● TASK TO COMPLETE
Scan the records below. List lines holding "computer".

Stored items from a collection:
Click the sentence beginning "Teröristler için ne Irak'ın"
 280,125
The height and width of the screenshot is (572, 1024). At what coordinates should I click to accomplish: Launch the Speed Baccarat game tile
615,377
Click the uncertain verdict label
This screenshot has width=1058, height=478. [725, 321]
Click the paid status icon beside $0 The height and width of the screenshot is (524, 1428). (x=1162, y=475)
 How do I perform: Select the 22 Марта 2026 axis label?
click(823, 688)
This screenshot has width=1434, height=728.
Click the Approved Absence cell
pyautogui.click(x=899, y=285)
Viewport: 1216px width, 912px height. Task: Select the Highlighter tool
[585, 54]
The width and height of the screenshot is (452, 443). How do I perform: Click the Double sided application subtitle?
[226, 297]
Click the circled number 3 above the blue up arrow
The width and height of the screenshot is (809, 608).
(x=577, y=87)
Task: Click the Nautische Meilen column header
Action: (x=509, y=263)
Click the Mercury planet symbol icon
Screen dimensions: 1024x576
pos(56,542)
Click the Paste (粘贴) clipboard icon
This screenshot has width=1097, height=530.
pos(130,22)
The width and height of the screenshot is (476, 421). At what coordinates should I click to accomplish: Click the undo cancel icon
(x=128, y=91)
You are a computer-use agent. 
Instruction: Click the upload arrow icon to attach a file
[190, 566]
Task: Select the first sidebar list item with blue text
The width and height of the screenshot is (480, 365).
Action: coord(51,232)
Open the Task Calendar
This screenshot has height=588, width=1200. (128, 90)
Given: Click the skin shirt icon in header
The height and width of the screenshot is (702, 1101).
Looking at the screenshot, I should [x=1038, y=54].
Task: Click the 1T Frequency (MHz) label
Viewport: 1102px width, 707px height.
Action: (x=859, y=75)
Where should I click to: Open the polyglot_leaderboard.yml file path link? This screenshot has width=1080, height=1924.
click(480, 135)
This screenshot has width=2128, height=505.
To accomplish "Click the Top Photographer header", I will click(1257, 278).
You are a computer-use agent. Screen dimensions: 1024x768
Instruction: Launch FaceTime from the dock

● YOUR SOLUTION
You are a computer-use agent. 
You are a computer-use agent. Screen dimensions: 1024x768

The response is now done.